Although rare, oculomotor nerve palsy has been described in the setting of NASAH, and its occurrence in the absence of an aneurysm generally indicates a more favorable prognosis compared to aneurysmal SAH [10]. In our patient, third nerve palsy developed a day prior to radiographic evidence of hemorrhage, following 3 days of warning headaches. This sequence—progression from atypical headache to isolated oculomotor palsy and subsequent NASAH—has not been previously reported.
This case raises important diagnostic considerations. The patient’s initial symptoms, including facial pain and a history of trigeminal neuralgia, contributed to diagnostic uncertainty. The CT angiogram was negative, as is sometimes the case, particularly for aneurysms smaller than 3 mm. While CT angiography has a reported sensitivity of over 96% for aneurysms larger than 3 mm [11], it is not definitive. In our case, lumbar puncture proved to be a crucial diagnostic step. CSF analysis confirmed SAH, reinforcing the importance of LP in cases where CT and CTA are inconclusive. Lumbar puncture remains nearly 100% sensitive for detecting SAH, compared to approximately 95% sensitivity with CT alone.

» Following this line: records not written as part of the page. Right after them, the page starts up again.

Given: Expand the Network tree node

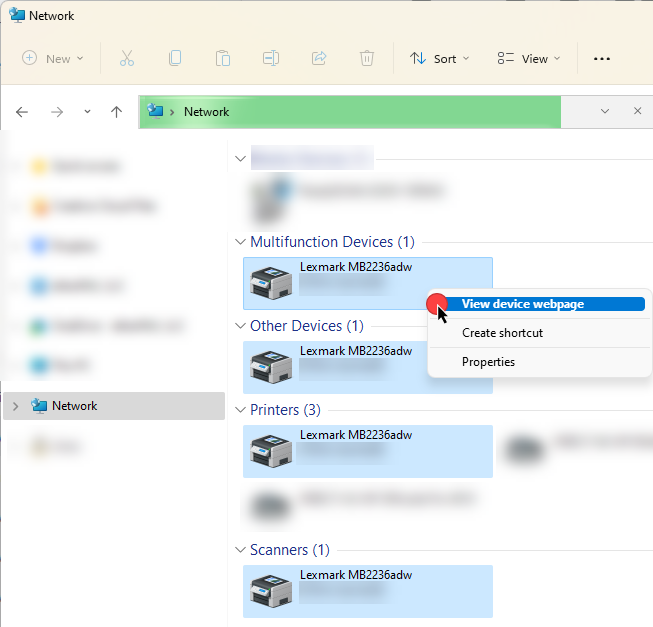Looking at the screenshot, I should [x=15, y=406].
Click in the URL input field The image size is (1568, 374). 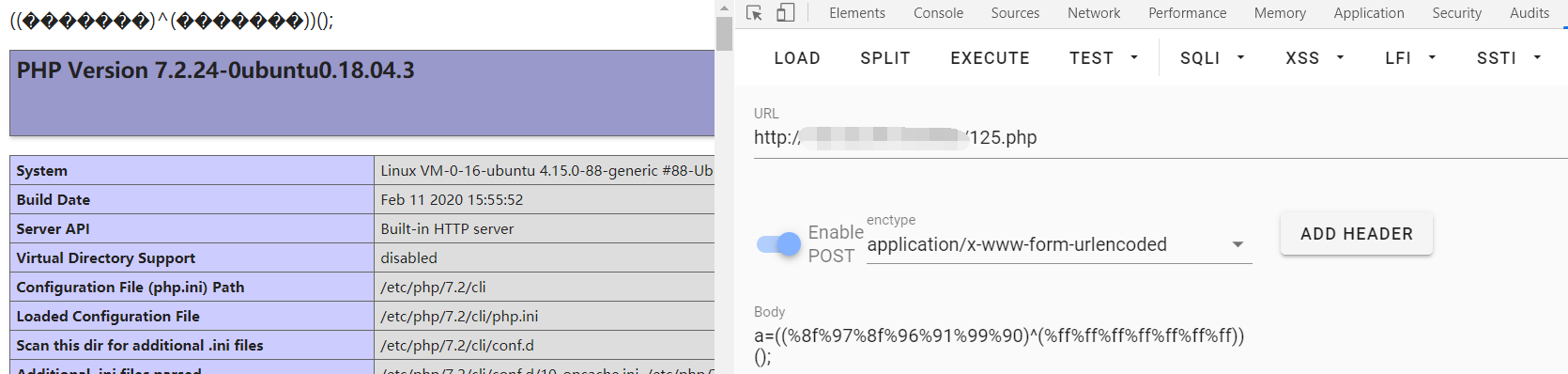[x=1161, y=138]
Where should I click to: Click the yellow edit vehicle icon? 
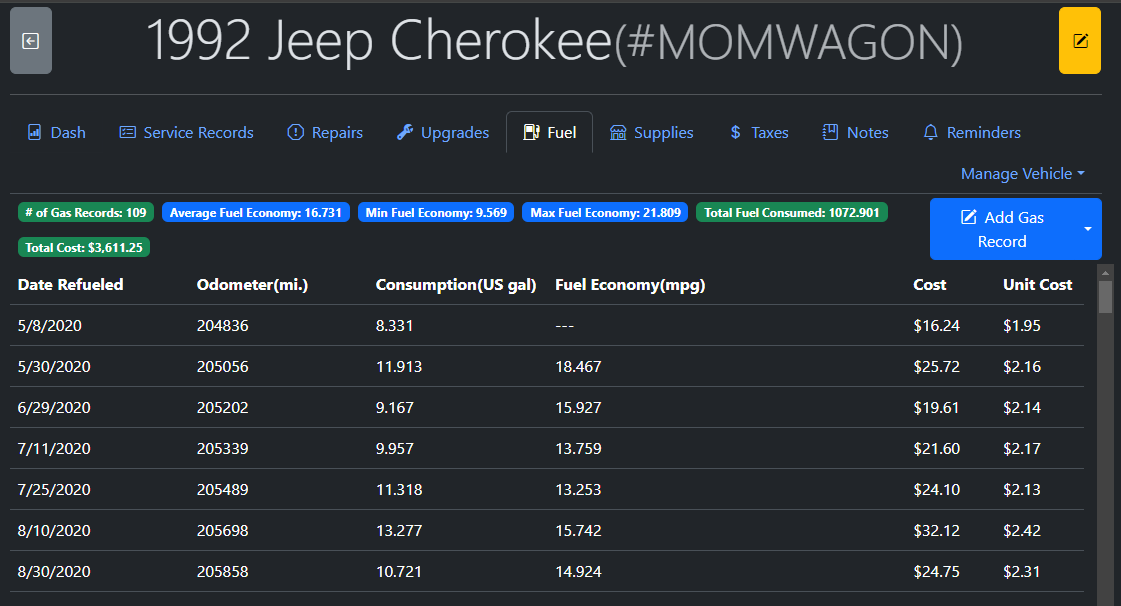point(1079,41)
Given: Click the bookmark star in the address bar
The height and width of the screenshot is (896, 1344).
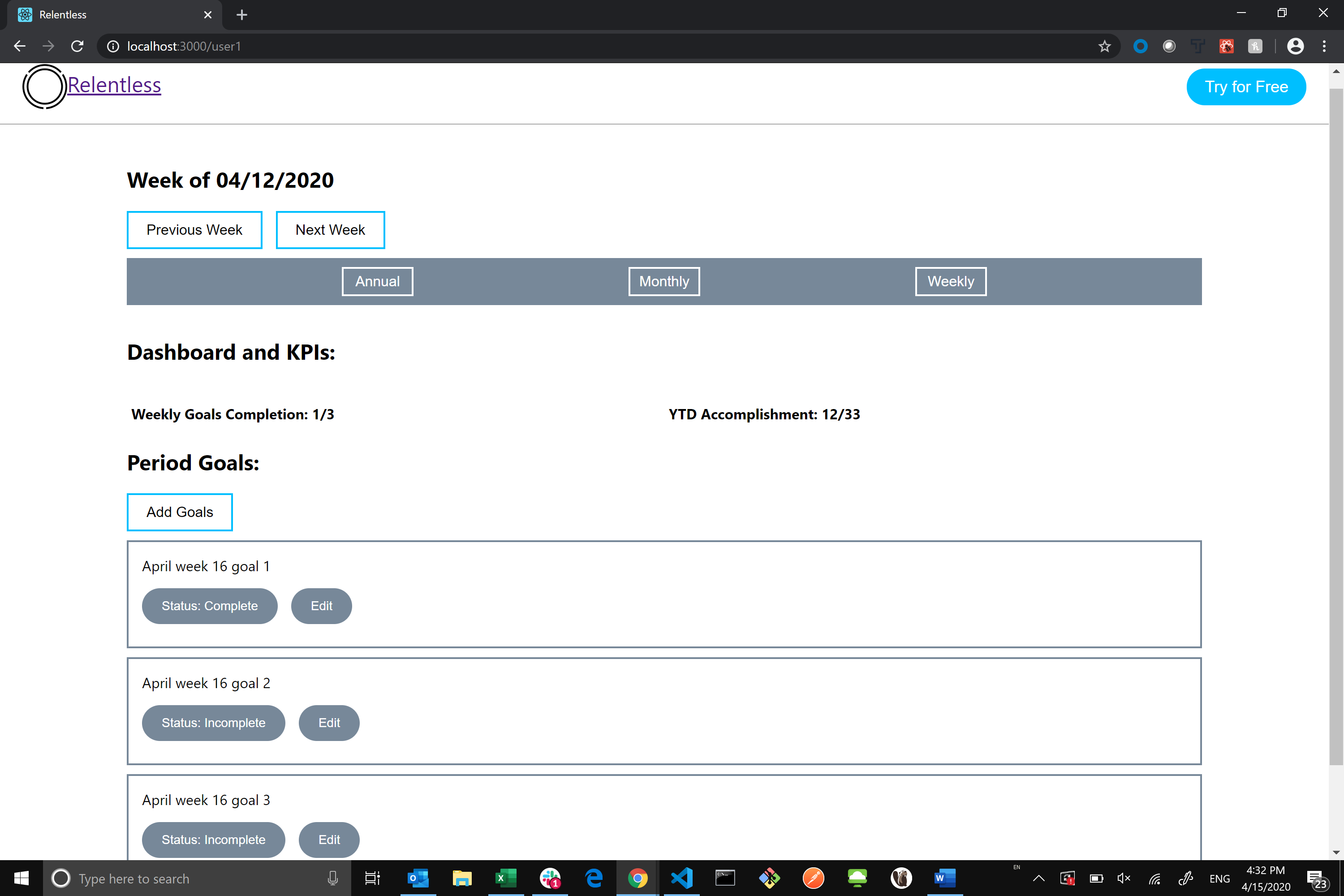Looking at the screenshot, I should pyautogui.click(x=1105, y=46).
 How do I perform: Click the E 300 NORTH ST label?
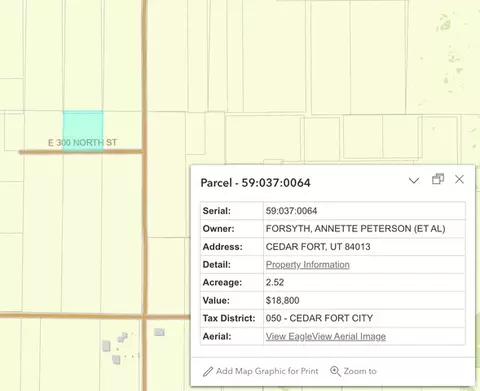pos(82,143)
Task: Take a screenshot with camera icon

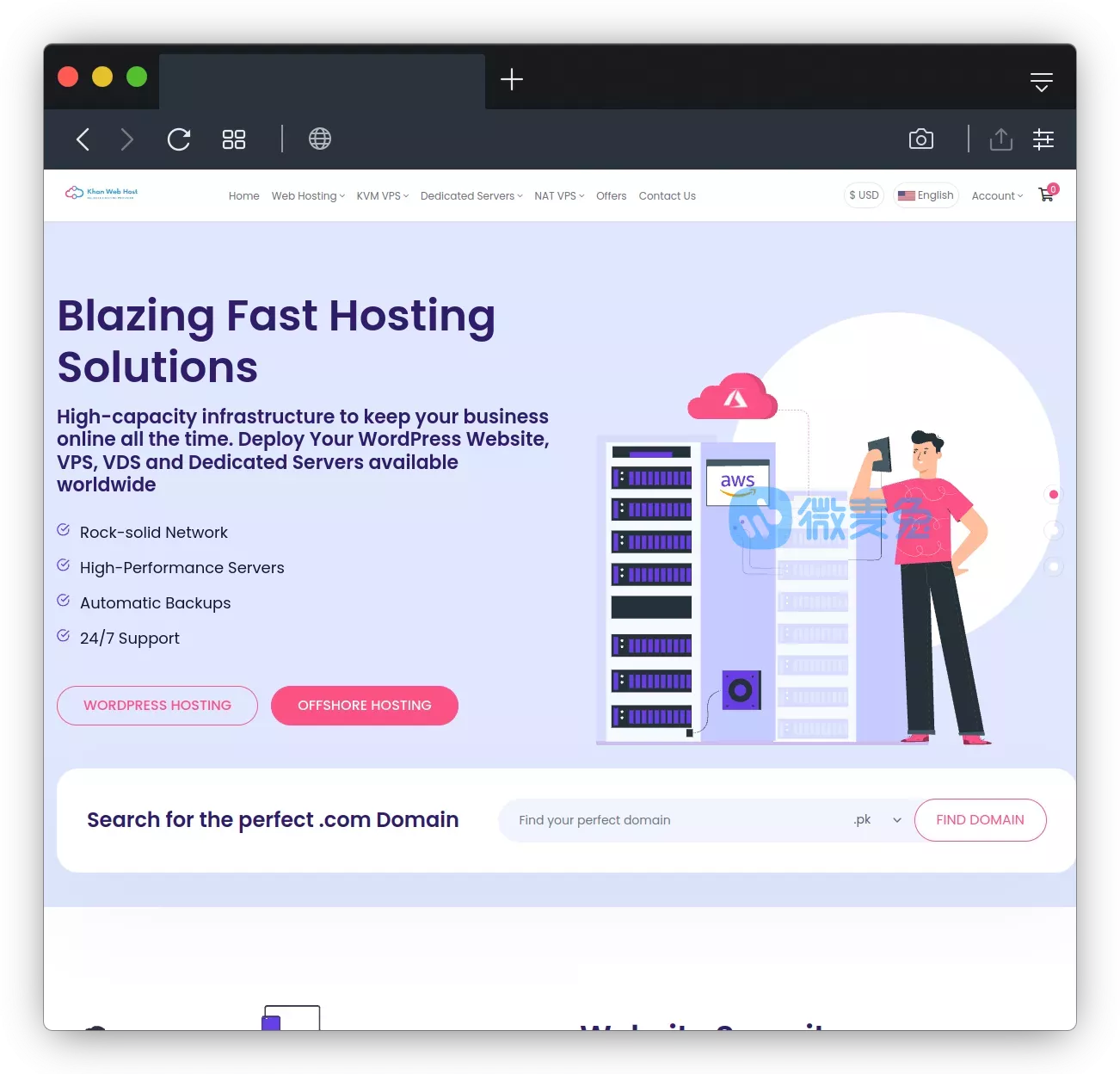Action: point(920,139)
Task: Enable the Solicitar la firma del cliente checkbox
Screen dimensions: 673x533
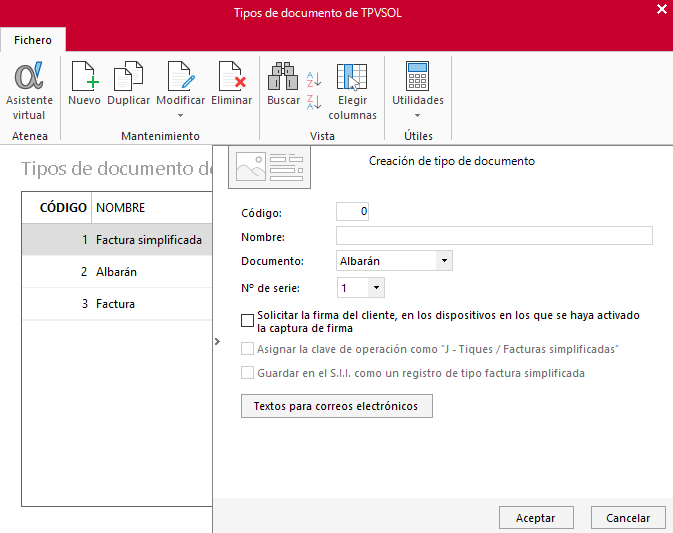Action: [247, 321]
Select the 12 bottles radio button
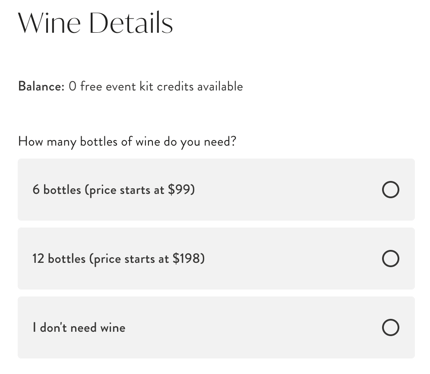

The premonitory headache in this patient, which began nearly a week before the hemorrhage, lacked the classic features typically associated with a sentinel headache, thereby complicating the initial diagnosis. The subsequent development of isolated oculomotor nerve palsy—occurring 4 days prior to the confirmed hemorrhage—appears to represent a previously undocumented sentinel sign of SAH, particularly in the context of nonaneurysmal SAH. Potential underlying mechanisms may include microvascular ischemia or early localized compressive effects from a minor or sentinel bleed preceding the full hemorrhagic event. Early recognition of this clinical pattern may facilitate prompt diagnosis and enable timely, potentially life-saving interventions such as digital subtraction angiography (DSA), even when initial noninvasive imaging is unrevealing.
4. Conclusion
Oculomotor nerve palsy can arise from a variety of causes, including aneurysms, vascular malformations, diabetes, and inflammatory or infectious processes. This case emphasizes that third nerve palsy of unclear etiology, especially when accompanied by headache, should prompt consideration of SAH—even in the absence of aneurysmal findings. Recognition of isolated oculomotor palsy as a potential sentinel sign of SAH could enable earlier diagnosis and timely intervention, which may be lifesaving.
Conflicts of Interest
The author declares no conflicts of interest.
Funding
No funding was obtained or applicable for this article.
Open Research
Data Availability Statement
The data are available upon request.